How can I find the best treatment for boxcar acne scars?
I am looking for the best treatment for boxcar scars. What is the best way to sift through the sales fluff and really get the best treatment? I do not have much money to spare so I want to make sure the first option I pick is the best.
Boxcar scars are caused by acne scarring. Their uneven, pitted appearance can respond well to dermal fillers such as Restylane or Juvederm Ultra Plus, which are injected into the skin to elevate the scar, evening out the depression with the surrounding skin.
Many patients are overjoyed to find that dermal fillers offer instant results. However, results depend on the experience of your injector: It is vital to use a provider skilled in injecting for scarring. In addition, results are temporary, lasting between six months and one year, so regular maintenance injections are needed.
Another more permanent option you may wish to consider is laser resurfacing. Non-ablative, fractionated lasers stimulate collagen production and improve skin tone and texture. They can produce excellent results in certain candidates, but may not be suitable for all skin types. I would suggest you consult with a dermatologist or plastic surgeon who specializes in acne treatment to determine the most suitable option for your budget and aesthetic goals.
I recognize it can be a difficult decision to make, but depending on your financial situation I suggest that you ideally choose your provider based on their experience, rather than price.

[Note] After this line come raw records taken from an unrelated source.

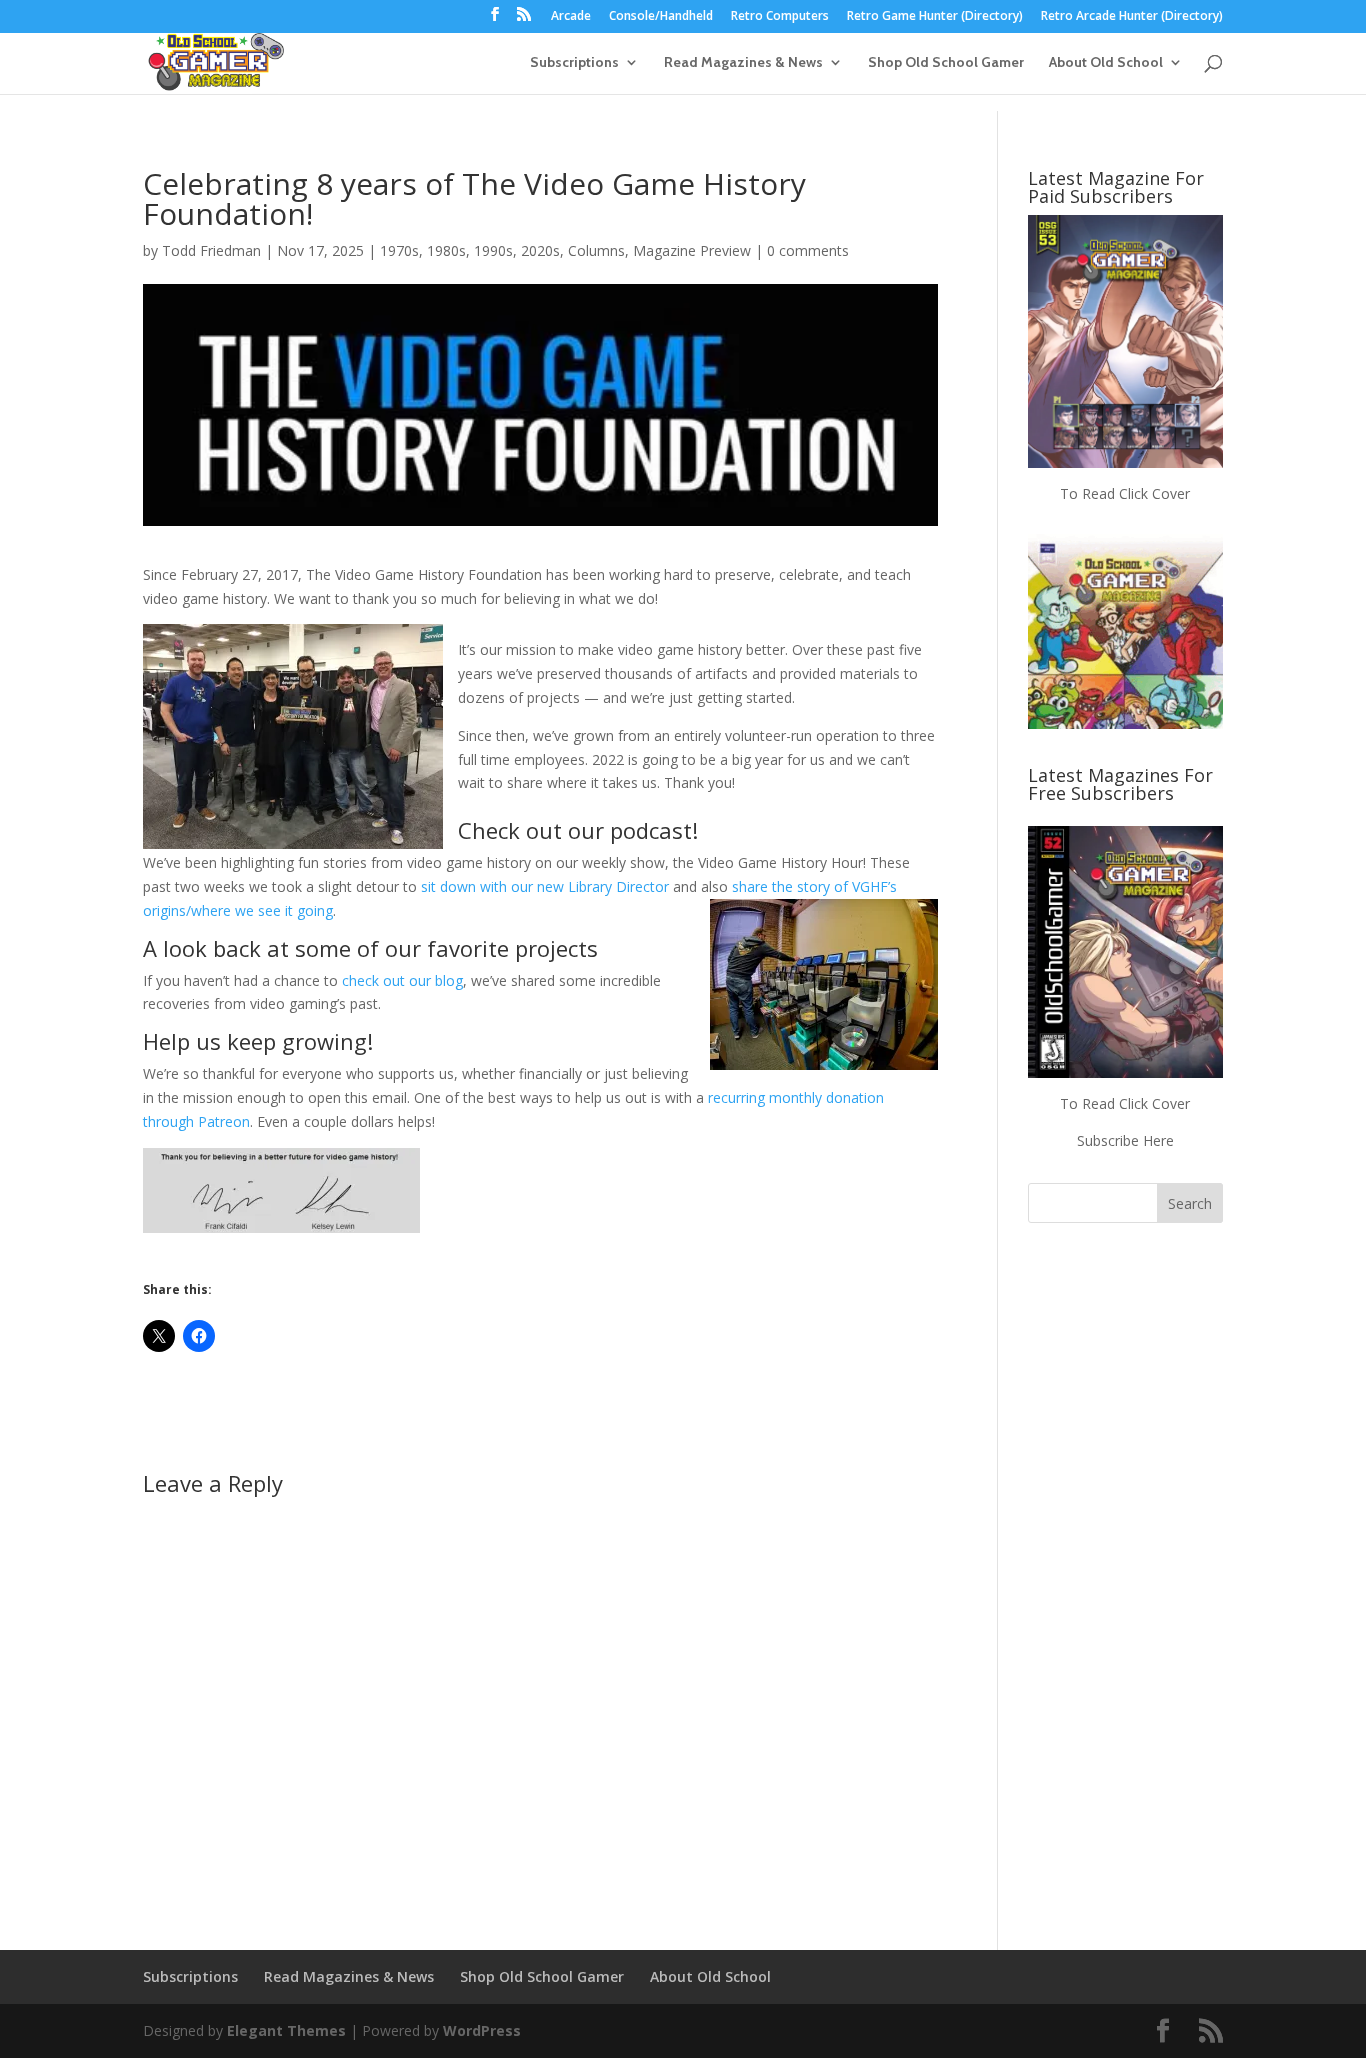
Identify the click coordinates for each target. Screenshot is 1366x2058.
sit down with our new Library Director (545, 886)
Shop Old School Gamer (946, 63)
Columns (596, 250)
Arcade (571, 17)
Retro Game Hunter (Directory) (935, 17)
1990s (493, 250)
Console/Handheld (661, 17)
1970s (399, 250)
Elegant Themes (286, 2030)
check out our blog (402, 980)
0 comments (808, 250)
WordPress (482, 2030)
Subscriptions (574, 63)
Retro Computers (780, 17)
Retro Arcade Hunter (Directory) (1132, 17)
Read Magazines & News (743, 63)
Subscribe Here (1125, 1140)
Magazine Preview (692, 250)
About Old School (1106, 63)
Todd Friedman (211, 250)
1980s (446, 250)
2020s (540, 250)
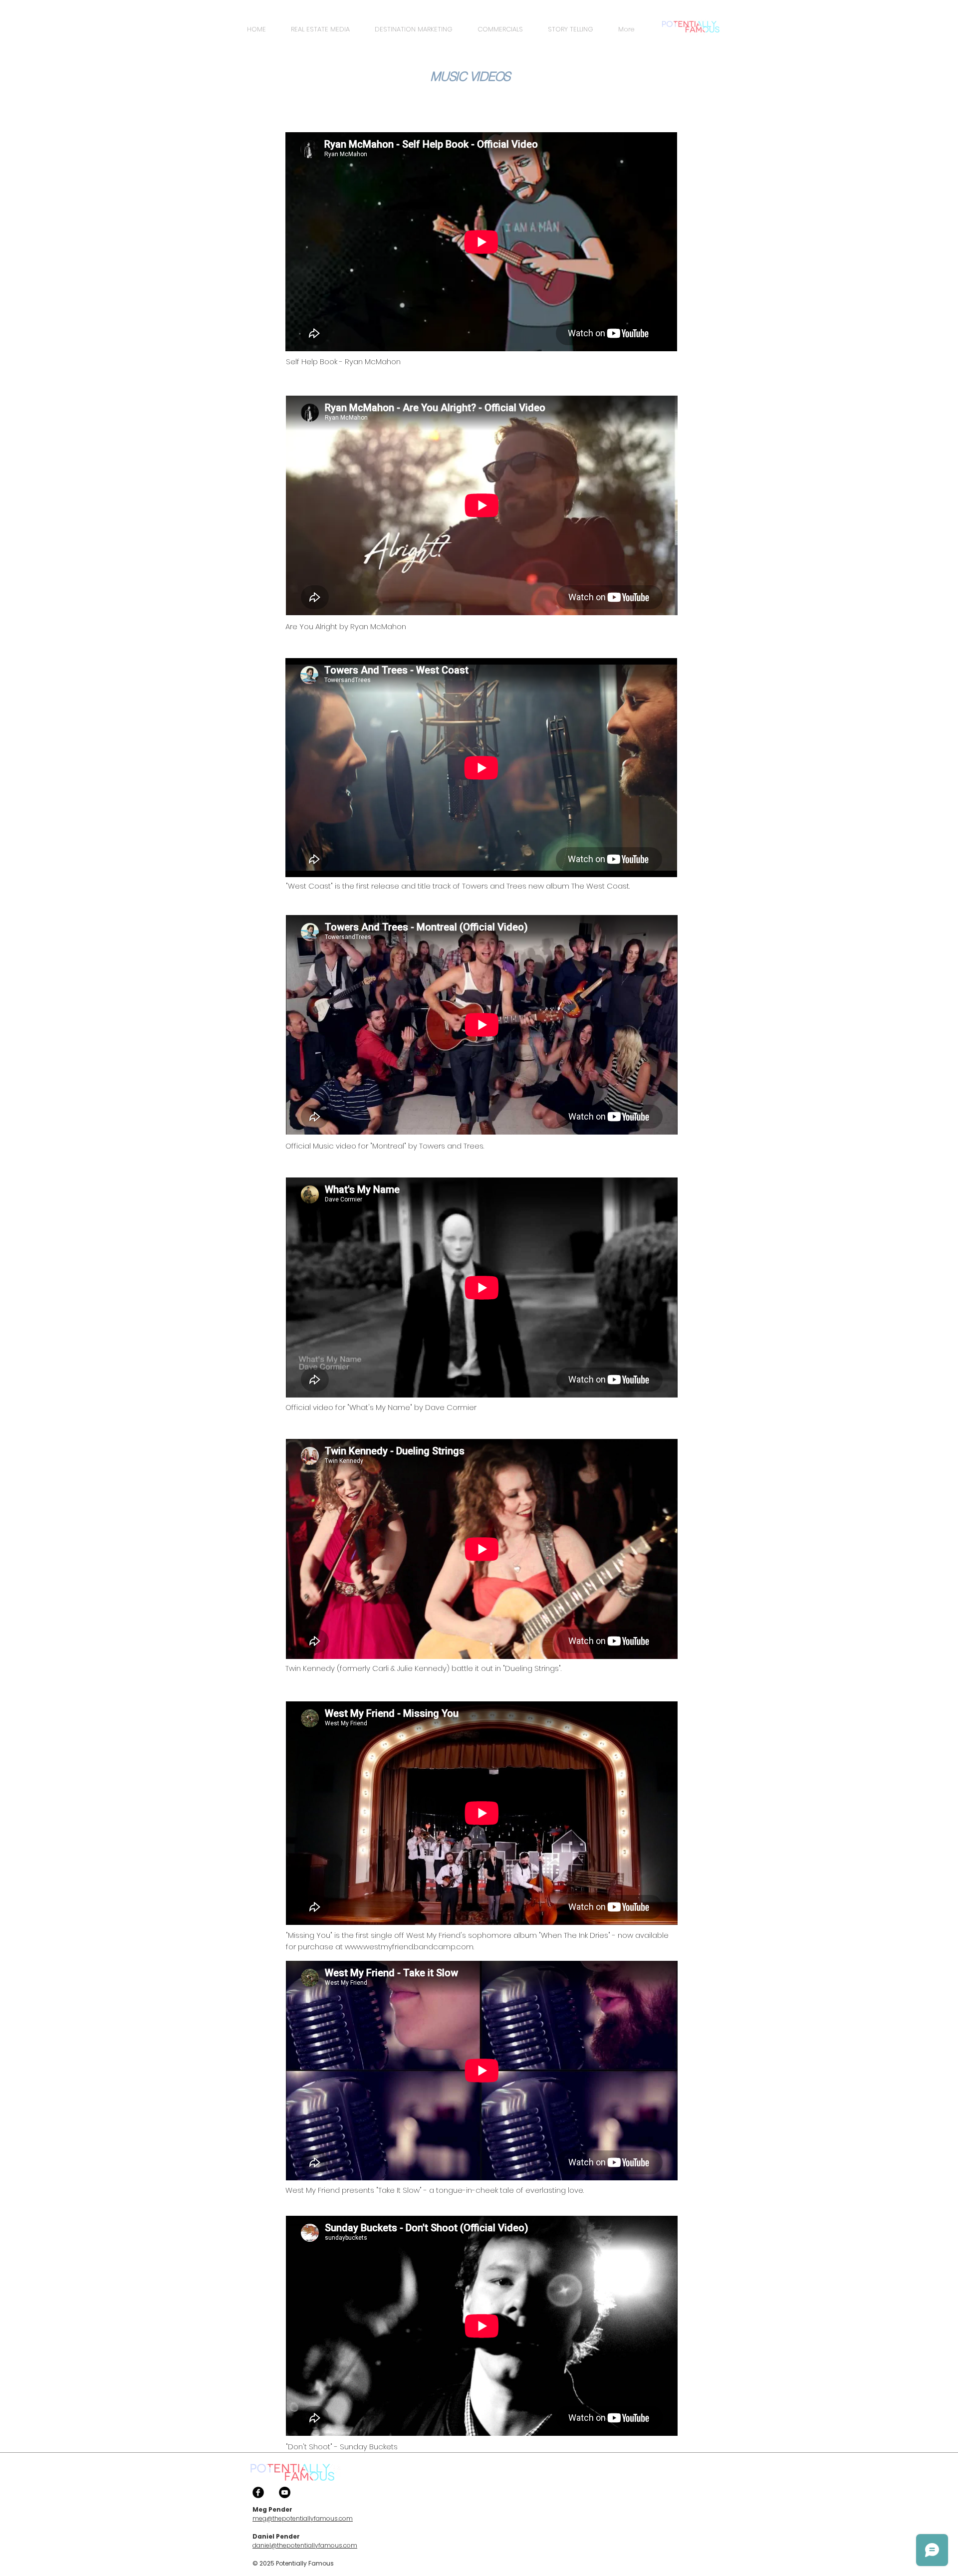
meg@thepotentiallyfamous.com (302, 2518)
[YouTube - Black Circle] (284, 2492)
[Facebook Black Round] (258, 2492)
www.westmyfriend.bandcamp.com (409, 1946)
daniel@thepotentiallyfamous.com (304, 2545)
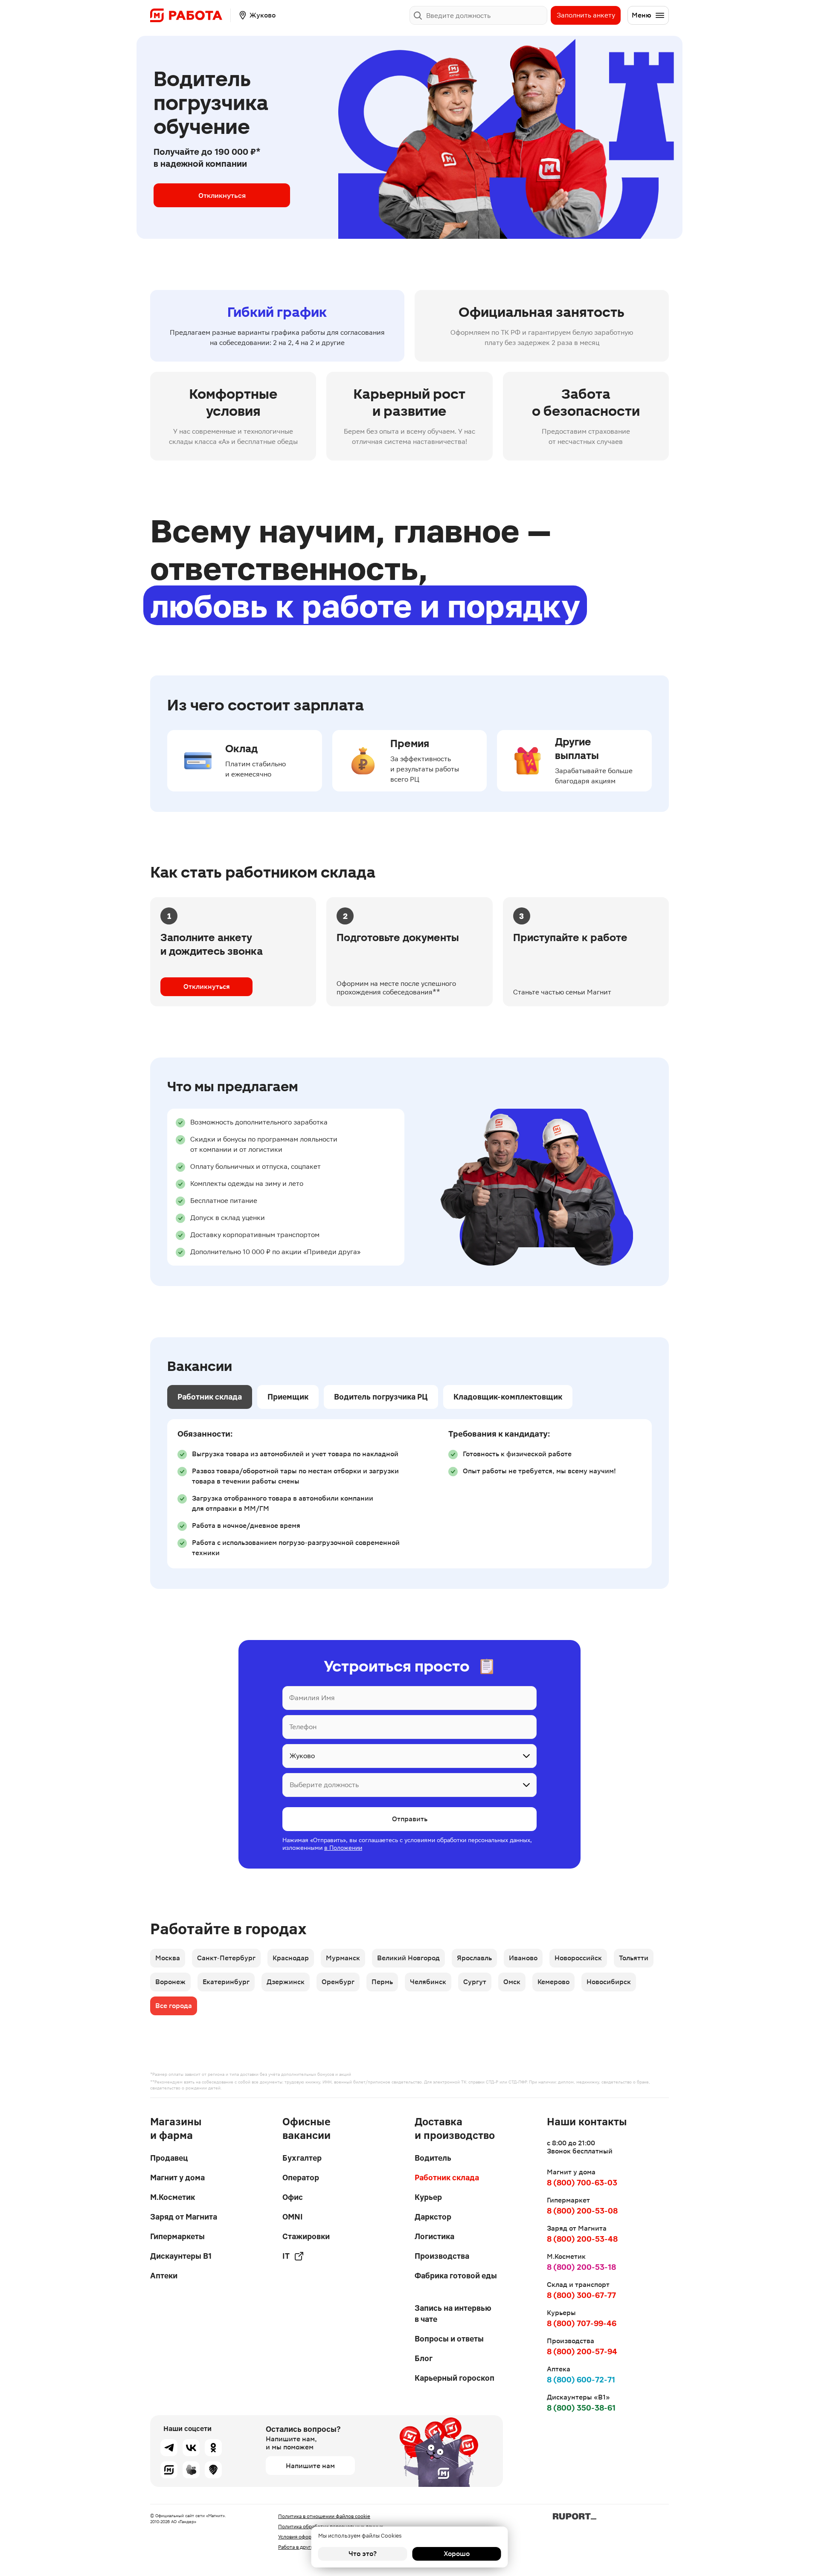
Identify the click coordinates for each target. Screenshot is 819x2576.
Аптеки (163, 2275)
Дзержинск (286, 1982)
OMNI (292, 2216)
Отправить (409, 1819)
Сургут (474, 1982)
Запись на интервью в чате (453, 2314)
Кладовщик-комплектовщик (507, 1396)
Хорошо (457, 2554)
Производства (442, 2255)
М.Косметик (172, 2197)
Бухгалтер (302, 2157)
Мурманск (343, 1958)
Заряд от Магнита (183, 2216)
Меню (641, 15)
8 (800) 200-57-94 (582, 2351)
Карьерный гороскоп (454, 2377)
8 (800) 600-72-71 (581, 2379)
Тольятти (633, 1958)
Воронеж (170, 1982)
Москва (167, 1958)
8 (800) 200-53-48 (582, 2238)
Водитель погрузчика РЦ (381, 1396)
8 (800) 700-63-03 (582, 2182)
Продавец (169, 2157)
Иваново (523, 1958)
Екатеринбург (226, 1982)
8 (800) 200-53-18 (581, 2267)
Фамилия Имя (312, 1698)
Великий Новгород (408, 1958)
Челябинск (428, 1982)
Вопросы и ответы (449, 2338)
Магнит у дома (177, 2177)
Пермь (382, 1982)
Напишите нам (310, 2466)
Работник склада (209, 1396)
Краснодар (291, 1958)
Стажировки (306, 2236)
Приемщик (287, 1396)
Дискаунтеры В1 (181, 2255)
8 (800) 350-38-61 (581, 2407)
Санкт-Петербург (226, 1958)
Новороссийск (578, 1958)
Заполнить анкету (586, 15)
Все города (173, 2006)
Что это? (363, 2554)
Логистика (434, 2236)
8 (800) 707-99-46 (581, 2323)
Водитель (433, 2157)
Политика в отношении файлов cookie (324, 2516)
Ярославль (474, 1958)
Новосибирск (609, 1982)
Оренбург (338, 1982)
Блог (424, 2358)
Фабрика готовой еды (456, 2275)
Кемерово (553, 1982)
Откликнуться (222, 195)
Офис (292, 2197)
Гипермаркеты (177, 2236)
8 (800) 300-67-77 (581, 2295)
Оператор (300, 2177)
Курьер (428, 2197)
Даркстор (433, 2216)
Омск (511, 1982)
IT (286, 2255)
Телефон (303, 1727)
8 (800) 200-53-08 (582, 2210)
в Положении (343, 1847)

Look for board-certified dermatologists or plastic surgeons in your area who specialize in acne scar repair. After consulting with them you’ll learn which treatment makes the most sense for you and then you can talk price.
It sounds like you already know that you have boxcar scars which, for those who don’t know, are typically round or oval depressions with sharp edges. Like ice pick scars, they can give the skin a pitted appearance. The typical treatments offered are dermal fillers or laser resurfacing/laser treatment. Some practitioners will recommend chemical peels or microdermabrasion as both possibilities are less costly and don't require as much downtime. However, they're better for treating discolored scars rather than depressed scars. Punch excisions are riskier, and you could just be trading one scar for another.
If you have a few scars, your doctor may recommend one course of action. If you have a face filled with depressed scars from acne, they'll likely recommend resurfacing the face through lasers or radio frequency technology.
Acne scar treatments are best left to the professionals. In other words, don’t invest in wonderdrug topical skin care potions you see on the Internet or any of those do-it-yourself chemical peels, even more so for use where you have sensitive skin.
After your treatment, and you may require a couple more trips back to the provider in order to produce the best results.
Make sure you avoid sun exposure and closely follow the post-treatment instructions provided to you in order to avoid inflammation.
Dr. Lawrence Broder has 1 Acne treatment before & after:
Fortunately, acne scars are treatable, whether they are rolling scars, boxcar scars, or ice pick scars. If you've already done some research and are confident that they are boxcar acne scars, you may already recognize that there are several options for treatment.
Consulting with a board-certified dermatologist will result in the determination of which treatment is best for you and confirm whether your scars are typical boxcar acne scars.
Like rolling scars, boxcar scars are typically shallow but with sharp, instead of round, edges. We’ve had the best results treating these scars using skin resurfacing methods. There are several options for skin resurfacing, such as laser treatment or dermal fillers. Others like chemical peels and microdermabrasion show mixed results. Skin needling and punch excisions are sometimes used, but we steer clear of them at our office in most cases, as they can lead to scarring of a different sort post-procedure. Treatment options vary by individual, severity, skin texture, and scar type.
Each person is different, as is each person's skin cells. The extent of the scarring, deep acne scars/depressed acne scars versus more topical/shallow scarring and the age of the scar, call for different forms of treatment. The good news is that there are now ways to treat the big three of acne scars -- ice pick, rolling, and boxcar.
It's difficult to determine the extent of your scarring without seeing for myself. My best advice is to do your homework and find a good, board-certified dermatologist in your area, ideally someone who specializes in treating acne-related scarring. From there you can determine the best way to approach your situation.